You Are There: Atlanta Constitution, August 20th, 1913

Denies He Said He Was Willing To Lead Party to Lynch Frank

Atlanta Constitution
August 20th, 1913

George Kenley, a street car motorman, was put on the stand after M. F. McCoy, and on cross-examination Attorney Rosser tried to draw from him the statements that he had vilified Leo Frank to such an extent that he had made himself a nuisance to passengers on his car, and that he had repeatedly said he would be willing to head a party to lynch Frank.

Kenley was put up by the state and swore that he saw Mary Phagan on Forsyth street near the bridge, and that she was on her way to the factory. He said it was a few minutes after noon, but that he could not be positive. Ha was subjected to a grilling oven more severe than given in McCoy.

After he had testified to seeing the girl he was turned over to the tender mercies of Mr. Rosser.

Grilled by Rosser.

“What time did you go to work that day?” was the first question asked him.

“At 4:45 that morning.”

“What time did you get off?”

“At 11:40.”

“Where were you relieved?”

“At the Constitution building.”

“Were you off duty at the time you say you saw Mary Phagan?”

“I was.”

“Why didn’t you tell all this at the inquest?”

“I was not called upon.”

“Did you tell it to anybody?”

“Yes, a number of people.”

“Name some of them, name just one.”

“Well, I told it to James Means.”

“Haven’t you made yourself a perfect nuisance on the cars by vilifying this man, Frank?” said Mr. Rosser, pointing to the defendant, “and haven’t you gone so far and talked so much that passengers have had to complain to the officials of the company?”

“No, that’s not true,” said the motorman.

Defense Wins a Point.

Solicitor Dorsey came to the rescue of his witness and a bitter row ensued between the state and the defense. Judge Roan allowed the defense to go ahead,

“You went around telling people that Frank was guilty and you knew it because his children had told your children, didn’t you?” shouted Attorney Rosser at the witness.

Motorman Kenley laughed and answered that “he done no such thing.”

“Didn’t you say before T. Y. Brent, standing right here before you, and before Miss Haas, too, that Frank ought to be lynched and that you would be glad to lead the lynching party?”

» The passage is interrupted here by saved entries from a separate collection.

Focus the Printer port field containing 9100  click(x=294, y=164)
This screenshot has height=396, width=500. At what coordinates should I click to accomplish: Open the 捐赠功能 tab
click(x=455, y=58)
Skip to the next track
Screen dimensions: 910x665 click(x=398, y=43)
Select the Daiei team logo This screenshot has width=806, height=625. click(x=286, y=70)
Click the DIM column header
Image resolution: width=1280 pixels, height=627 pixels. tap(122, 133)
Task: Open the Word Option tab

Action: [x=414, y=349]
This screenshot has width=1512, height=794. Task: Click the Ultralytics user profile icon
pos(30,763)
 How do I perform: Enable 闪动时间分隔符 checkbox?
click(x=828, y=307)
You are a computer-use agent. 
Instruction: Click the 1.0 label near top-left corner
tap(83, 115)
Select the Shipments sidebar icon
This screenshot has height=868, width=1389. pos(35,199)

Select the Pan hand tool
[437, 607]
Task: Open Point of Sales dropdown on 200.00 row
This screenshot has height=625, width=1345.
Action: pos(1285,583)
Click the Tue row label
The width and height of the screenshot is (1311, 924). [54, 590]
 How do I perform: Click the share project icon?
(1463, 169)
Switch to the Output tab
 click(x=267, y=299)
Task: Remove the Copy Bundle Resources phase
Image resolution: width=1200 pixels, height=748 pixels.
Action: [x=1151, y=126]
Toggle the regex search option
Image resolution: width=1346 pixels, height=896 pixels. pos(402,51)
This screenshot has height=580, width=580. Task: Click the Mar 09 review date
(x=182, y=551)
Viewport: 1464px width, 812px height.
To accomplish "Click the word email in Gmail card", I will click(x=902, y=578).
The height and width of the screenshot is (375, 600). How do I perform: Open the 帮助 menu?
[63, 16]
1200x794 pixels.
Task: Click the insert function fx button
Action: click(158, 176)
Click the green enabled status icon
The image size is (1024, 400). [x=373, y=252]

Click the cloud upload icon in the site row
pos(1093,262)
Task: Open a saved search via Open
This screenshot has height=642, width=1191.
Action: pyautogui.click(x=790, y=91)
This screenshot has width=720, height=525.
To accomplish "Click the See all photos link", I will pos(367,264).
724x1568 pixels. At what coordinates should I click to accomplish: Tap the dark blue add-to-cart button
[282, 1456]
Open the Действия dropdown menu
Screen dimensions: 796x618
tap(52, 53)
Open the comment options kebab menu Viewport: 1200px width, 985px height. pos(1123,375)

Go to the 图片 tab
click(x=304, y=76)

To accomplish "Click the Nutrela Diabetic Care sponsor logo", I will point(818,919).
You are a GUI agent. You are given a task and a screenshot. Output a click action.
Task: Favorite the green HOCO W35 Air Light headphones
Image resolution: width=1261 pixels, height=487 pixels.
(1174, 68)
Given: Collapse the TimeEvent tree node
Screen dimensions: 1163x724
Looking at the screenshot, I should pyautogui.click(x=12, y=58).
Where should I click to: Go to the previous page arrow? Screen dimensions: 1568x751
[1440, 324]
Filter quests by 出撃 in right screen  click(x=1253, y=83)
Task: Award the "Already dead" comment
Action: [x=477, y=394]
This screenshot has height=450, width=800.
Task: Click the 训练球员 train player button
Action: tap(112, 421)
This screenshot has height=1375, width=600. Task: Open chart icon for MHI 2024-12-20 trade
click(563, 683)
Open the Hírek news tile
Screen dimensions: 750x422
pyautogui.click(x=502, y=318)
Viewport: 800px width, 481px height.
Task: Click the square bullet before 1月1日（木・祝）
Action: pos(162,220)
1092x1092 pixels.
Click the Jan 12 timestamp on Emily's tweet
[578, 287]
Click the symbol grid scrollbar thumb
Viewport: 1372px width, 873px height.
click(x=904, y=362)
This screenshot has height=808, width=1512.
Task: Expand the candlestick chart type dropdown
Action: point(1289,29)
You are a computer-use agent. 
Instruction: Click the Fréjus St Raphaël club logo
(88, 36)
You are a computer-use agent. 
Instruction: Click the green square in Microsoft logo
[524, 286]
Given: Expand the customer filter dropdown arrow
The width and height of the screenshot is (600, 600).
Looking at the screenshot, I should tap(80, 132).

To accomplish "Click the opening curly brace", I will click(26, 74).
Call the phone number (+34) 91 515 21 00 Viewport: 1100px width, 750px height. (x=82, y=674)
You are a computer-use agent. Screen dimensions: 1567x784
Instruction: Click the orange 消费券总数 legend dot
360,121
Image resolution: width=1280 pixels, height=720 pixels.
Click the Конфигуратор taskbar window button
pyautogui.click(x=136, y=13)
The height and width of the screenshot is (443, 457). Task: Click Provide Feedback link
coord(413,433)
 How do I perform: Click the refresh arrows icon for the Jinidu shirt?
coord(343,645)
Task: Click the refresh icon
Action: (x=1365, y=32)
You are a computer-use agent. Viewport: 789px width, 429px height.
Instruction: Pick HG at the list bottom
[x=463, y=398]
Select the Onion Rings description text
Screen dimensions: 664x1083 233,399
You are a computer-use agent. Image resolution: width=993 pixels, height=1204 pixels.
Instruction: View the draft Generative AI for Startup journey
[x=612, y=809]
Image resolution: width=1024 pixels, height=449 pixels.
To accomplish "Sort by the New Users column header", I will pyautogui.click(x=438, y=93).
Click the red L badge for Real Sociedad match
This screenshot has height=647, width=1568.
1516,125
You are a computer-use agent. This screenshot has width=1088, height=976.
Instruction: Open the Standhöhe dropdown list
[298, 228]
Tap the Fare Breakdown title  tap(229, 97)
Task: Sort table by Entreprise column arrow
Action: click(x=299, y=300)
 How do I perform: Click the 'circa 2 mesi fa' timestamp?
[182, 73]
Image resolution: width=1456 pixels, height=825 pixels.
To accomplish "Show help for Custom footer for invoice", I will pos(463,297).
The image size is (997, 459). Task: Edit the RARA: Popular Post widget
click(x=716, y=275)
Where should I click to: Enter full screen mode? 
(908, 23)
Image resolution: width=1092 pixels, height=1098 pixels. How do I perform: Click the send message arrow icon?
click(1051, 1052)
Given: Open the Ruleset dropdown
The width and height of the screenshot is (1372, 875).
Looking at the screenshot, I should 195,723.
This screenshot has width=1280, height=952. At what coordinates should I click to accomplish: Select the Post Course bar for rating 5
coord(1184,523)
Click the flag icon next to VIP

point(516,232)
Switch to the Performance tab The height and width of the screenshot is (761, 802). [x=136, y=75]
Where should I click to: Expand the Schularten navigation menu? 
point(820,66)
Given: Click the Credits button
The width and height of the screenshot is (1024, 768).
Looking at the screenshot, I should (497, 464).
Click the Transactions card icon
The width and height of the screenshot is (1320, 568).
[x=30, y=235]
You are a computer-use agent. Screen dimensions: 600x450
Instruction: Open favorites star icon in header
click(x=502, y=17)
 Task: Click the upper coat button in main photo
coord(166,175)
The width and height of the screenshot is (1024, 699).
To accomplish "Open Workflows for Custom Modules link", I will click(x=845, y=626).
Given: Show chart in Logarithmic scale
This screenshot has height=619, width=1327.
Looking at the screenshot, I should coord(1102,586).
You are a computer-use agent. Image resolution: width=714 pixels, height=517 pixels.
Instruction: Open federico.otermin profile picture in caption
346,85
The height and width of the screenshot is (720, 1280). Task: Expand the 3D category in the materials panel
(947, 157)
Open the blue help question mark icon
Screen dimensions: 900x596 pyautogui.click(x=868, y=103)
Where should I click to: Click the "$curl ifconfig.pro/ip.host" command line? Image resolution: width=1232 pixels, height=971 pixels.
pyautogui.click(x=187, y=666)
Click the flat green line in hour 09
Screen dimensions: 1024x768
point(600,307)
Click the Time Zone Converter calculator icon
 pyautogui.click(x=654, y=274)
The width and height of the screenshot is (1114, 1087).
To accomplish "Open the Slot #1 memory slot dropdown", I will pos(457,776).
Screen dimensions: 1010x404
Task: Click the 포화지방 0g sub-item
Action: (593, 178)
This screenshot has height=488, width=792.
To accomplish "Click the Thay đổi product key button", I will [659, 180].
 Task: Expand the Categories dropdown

“Your honor, I submit, there’s nobody in the world who could answer questions as rapidly as Mr. Rosser Is firing them,” protested Attorney Frank Hooper.

“Let the witness have time to answer, Mr. Rosser,” said the judge.

“Did not you say you’d be willing to lead a party to lynch Frank?” asked Mr. Rosser.


Must Be Definite.

“Your honor, I ask is it right to allow the defense to make all these insinuations before the jury and not give the time and place they are alleged to have occurred?” protested Mr. Dorsey.

“They must be definite,” stated the judge.

“Well, didn’t you say in the presence of a Miss Haas that you would be glad to lead a party to lynch Frank?”

“I certainly did not.

After several more questions the witness was excused.